Eutelsat 8 West C
- Names: Hot Bird 6 (2002–2012) Hot Bird 13A (2012–2013) Eutelsat 8 West C (2013–2015) Eutelsat 33D (2015–2016) Eutelsat 70D (2016)
- Mission type: Communications
- Operator: Eutelsat
- COSPAR ID: 2002-038A
- SATCAT no.: 27499
- Website: https://www.eutelsat.com/en/home.html
- Mission duration: 23 years, 7 months and 22 days (in orbit)

Spacecraft properties
- Spacecraft: Hot Bird 6
- Spacecraft type: Spacebus
- Bus: Spacebus-3000B3
- Manufacturer: Alcatel Space
- Launch mass: 3,905 kg (8,609 lb)
- Dry mass: 1,900 kg (4,200 lb)

Start of mission
- Launch date: 21 August 2002, 22:05:00 UTC
- Rocket: Atlas V 401 (AV-001)
- Launch site: Cape Canaveral, SLC-41
- Contractor: Lockheed Martin
- Entered service: October 2002

End of mission
- Disposal: Graveyard orbit
- Deactivated: 2016

Orbital parameters
- Reference system: Geocentric orbit
- Regime: Geostationary orbit
- Longitude: 13° East (2002–2013) 8° West (2013–2015) 33° West (2015–2016) 70° East (2016)

Transponders
- Band: 32 transponders: 28 Ku-band 4 Ka-band
- Coverage area: Europe, Africa, Middle East

= Eutelsat 8 West C =

Satellite

Eutelsat 8 West C, known as Hot Bird 6 prior to 2012 and Hot Bird 13A from 2012 to 2013, is a geostationary communications satellite. Operated by Eutelsat, it provides direct-to-home (DTH) broadcasting services from geostationary orbit. The satellite was part of Eutelsat's Hot Bird constellation at a longitude of 13° East, until it was relocated to 8° West between July 2013 and August 2013.
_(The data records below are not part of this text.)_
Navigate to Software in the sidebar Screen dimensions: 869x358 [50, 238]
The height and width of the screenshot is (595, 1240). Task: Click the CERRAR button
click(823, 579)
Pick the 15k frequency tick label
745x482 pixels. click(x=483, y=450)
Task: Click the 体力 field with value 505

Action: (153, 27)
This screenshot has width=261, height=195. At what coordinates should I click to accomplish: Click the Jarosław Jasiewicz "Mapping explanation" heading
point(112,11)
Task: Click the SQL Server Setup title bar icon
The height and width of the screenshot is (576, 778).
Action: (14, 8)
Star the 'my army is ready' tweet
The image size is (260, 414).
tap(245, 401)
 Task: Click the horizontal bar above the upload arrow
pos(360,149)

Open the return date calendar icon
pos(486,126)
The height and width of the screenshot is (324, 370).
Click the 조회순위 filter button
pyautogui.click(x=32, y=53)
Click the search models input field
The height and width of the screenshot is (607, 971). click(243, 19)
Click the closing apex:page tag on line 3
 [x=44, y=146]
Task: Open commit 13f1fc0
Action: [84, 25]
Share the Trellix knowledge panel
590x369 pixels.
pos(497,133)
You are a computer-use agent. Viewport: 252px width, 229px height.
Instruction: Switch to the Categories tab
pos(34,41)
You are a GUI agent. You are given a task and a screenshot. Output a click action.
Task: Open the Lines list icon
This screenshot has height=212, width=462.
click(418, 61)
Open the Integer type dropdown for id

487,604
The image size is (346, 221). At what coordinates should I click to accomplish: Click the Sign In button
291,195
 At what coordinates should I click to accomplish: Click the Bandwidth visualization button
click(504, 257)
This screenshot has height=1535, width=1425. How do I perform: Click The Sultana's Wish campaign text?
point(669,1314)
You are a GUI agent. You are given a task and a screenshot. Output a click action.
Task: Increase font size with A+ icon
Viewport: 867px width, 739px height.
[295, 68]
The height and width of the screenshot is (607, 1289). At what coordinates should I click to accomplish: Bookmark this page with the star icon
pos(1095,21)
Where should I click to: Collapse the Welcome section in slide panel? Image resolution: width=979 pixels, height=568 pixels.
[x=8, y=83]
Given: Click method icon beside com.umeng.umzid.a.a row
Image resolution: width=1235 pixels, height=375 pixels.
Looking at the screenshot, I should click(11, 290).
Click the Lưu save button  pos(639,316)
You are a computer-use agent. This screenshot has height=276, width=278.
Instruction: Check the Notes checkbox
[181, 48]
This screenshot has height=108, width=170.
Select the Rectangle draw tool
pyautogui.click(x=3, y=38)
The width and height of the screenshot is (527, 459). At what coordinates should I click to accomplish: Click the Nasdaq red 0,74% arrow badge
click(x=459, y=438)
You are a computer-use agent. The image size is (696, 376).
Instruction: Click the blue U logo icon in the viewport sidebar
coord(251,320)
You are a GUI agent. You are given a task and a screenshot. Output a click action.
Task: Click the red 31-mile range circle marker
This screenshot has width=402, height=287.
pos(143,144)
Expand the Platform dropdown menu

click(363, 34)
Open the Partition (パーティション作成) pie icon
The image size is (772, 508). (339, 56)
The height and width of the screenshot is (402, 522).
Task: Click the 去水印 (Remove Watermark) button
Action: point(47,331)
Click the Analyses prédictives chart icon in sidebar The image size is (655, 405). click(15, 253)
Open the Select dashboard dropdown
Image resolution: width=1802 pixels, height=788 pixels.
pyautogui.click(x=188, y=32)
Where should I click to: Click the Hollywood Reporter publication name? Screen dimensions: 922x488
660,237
== Satellite description ==
Hot Bird 6 was constructed by Alcatel Space based on the Spacebus-3000B3 satellite bus, Hot Bird 6 is a 3905 kg satellite with a design life of 12 years. It is equipped with an S400-12 apogee motor which was used for initial orbit-raising manoeuvres and an S10-18 engine for station keeping burns. The spacecraft has 28 Ku-band and four Ka-band transponders.

== Launch ==
Hot Bird 6, as it was then named, was launched on the maiden flight of the Atlas V launch vehicle, tail number AV-001, flying in the 401 configuration from SLC-41 at the Cape Canaveral Air Force Station (CCAFS). Liftoff occurred at 22:05:00 UTC on 21 August 2002, with the launch vehicle successfully injecting its payload into geosynchronous transfer orbit (GTO). The launch was conducted by International Launch Services (ILS).

== Mission ==
Following launch, the satellite Hot Bird 6 used its apogee motor to raise itself into geostationary orbit, positioning itself at a longitude of 13° East. In March 2012, it was renamed Hot Bird 13A by Eutelsat. It operated at this position for almost eleven years before being removed from the slot in July 2013. In August 2013, it arrived at 8° West, where it has entered service as Eutelsat 8 West C, to support the Eutelsat 8 West A satellite until the planned 2015 launch of the Eutelsat 8 West B satellite. It provides coverage of the Middle East, North Africa and eastern Europe. It was then moved in 2015 to 33° East and renamed Eutelsat 33D. Later it was renamed Eutelsat 70D when it moved to 70° East. The satellite was retired in 2016 and was moved into a graveyard orbit above the geostationary belt.